▶ [PROBLEM TO SOLVE]:
Write out the Teaching City passage word for word, between "https://www.aec.at/ai/en/teaching-city" and "in urban spaces.", inclusive.
-- Start of EXTRACT PROVIDED --
This project was selected to be presented at the Ars Electronica Festival in Linz, Austria in 2017. Teaching City is an experiential learning framework highlighting urban issues through playful interactions. It offers an antidote to the industrial-age pedagogy of the classroom, subverting the preconceptions of citizens through “knowledge interventions” embedded in urban spaces – the city is the teacher. Three of these interventions were proposed as concepts: Glitch, Gaze and Gulp.

Contributors: Leah Gustafson, Samantha Glennie,

Ars Electronica Futurelab team.

Photos: Florian Voggeneder

https://www.aec.at/ai/en/teaching-city

In our current industrial era pedagogy, education is largely confined to the classroom narrative. A teacher facilitates learning, and students adhere to a one-size-fits-all standardised curriculum in which compliance is favoured over curiosity. Teaching City aims to shift perceptions of education and learning by constructing experiential, playful learning moments, embedded in urban spaces.

 

This project comprised a number of guerrilla interventions or “knowledge bombings” dispersed throughout the city, to be discovered by urban citizens. Each intervention was designed to subvert and disrupt expectations of the city, creating glitches our everyday lives and routines that offer a window into contemporary issues. Through playful engagement and experiential learning, the city becomes an educator - a Teaching City. The creative interventions were design to be open ended rather than delivering a right and wrong, a standardised learning outcome or answer. Rather, the project intended to offer citizens a novel, interactive experience that ignites thinking and focus on particular issues such as: noise pollution, water shortage and light pollution. These are interactions that each person can appropriate and experience through their own lens – creating uniquely meaningful learning experiences.
-- End of EXTRACT PROVIDED --
-- Start of ROWS --
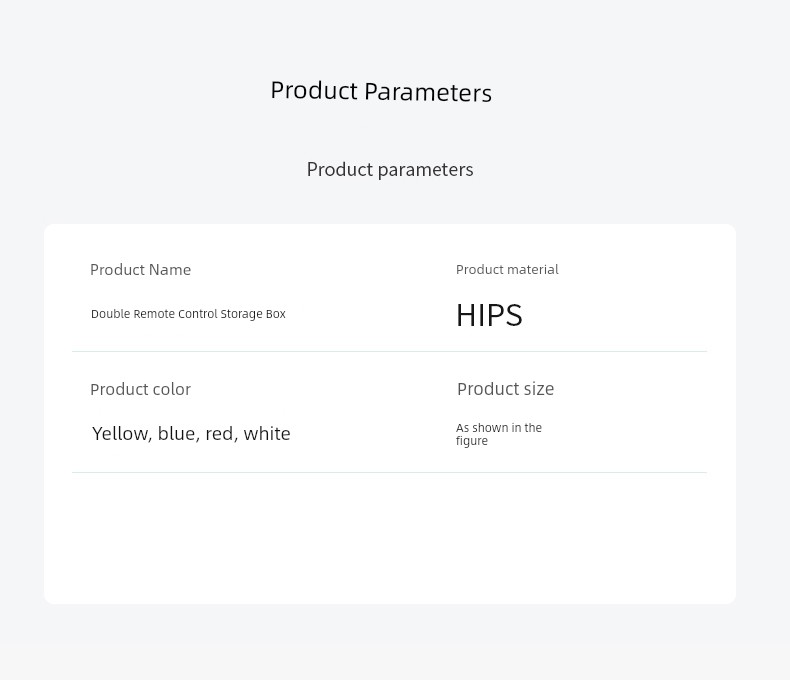Click the word figure in the size value

[472, 441]
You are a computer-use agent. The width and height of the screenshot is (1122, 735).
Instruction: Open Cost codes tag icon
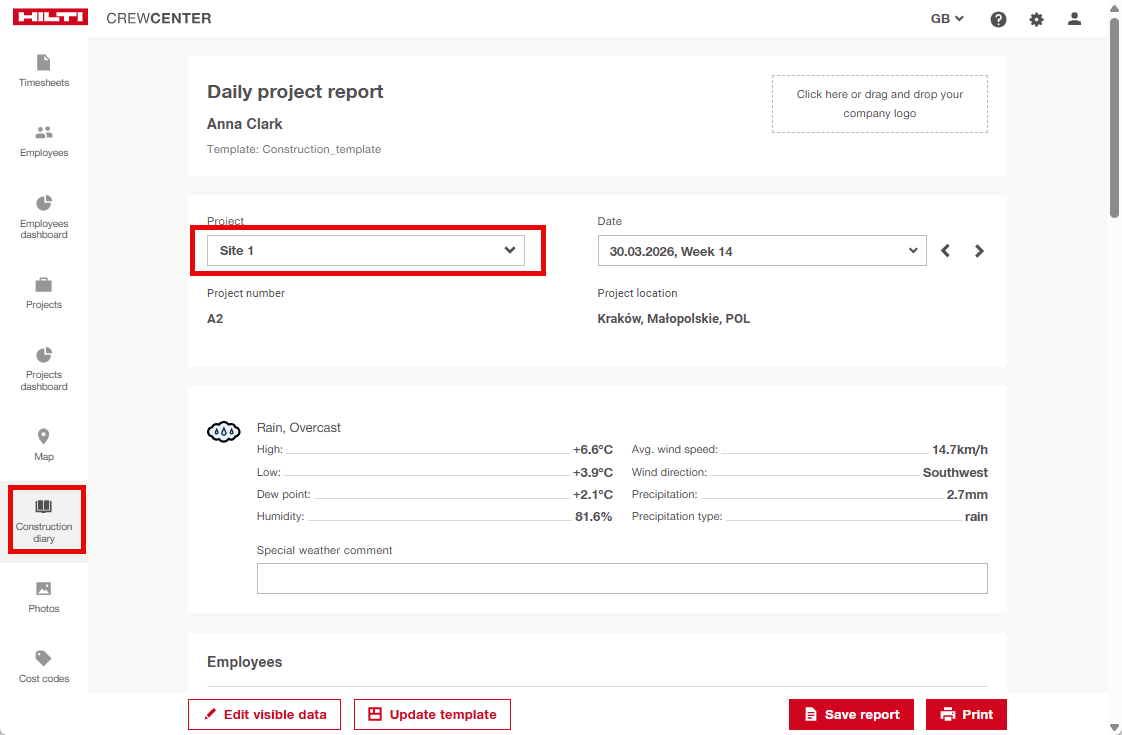(x=44, y=659)
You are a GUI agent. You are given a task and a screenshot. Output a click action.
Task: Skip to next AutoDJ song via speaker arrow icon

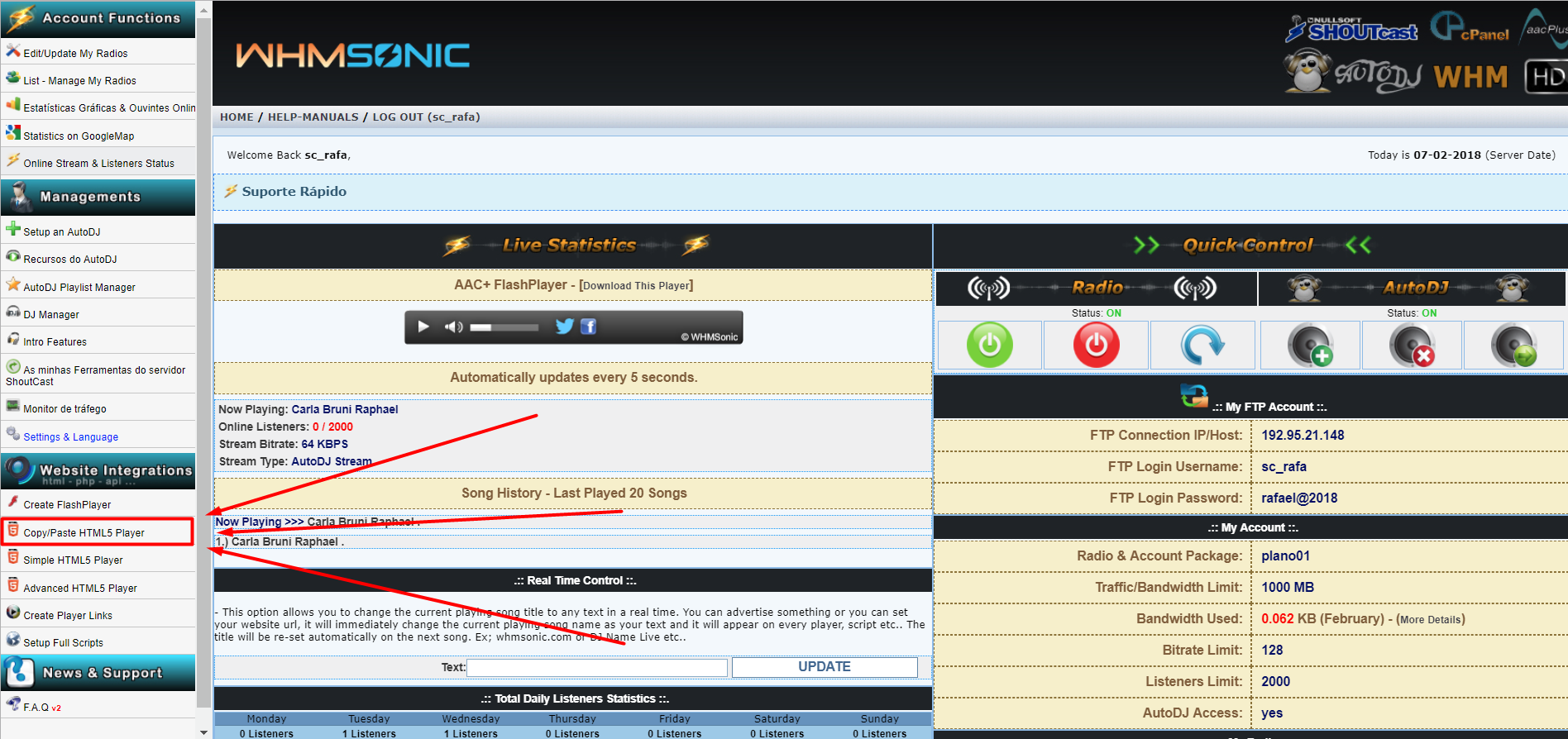point(1513,345)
-- End of ROWS --
▶ [OUTPUT FOR THIS EXERCISE]:
https://www.aec.at/ai/en/teaching-city

In our current industrial era pedagogy, education is largely confined to the classroom narrative. A teacher facilitates learning, and students adhere to a one-size-fits-all standardised curriculum in which compliance is favoured over curiosity. Teaching City aims to shift perceptions of education and learning by constructing experiential, playful learning moments, embedded in urban spaces.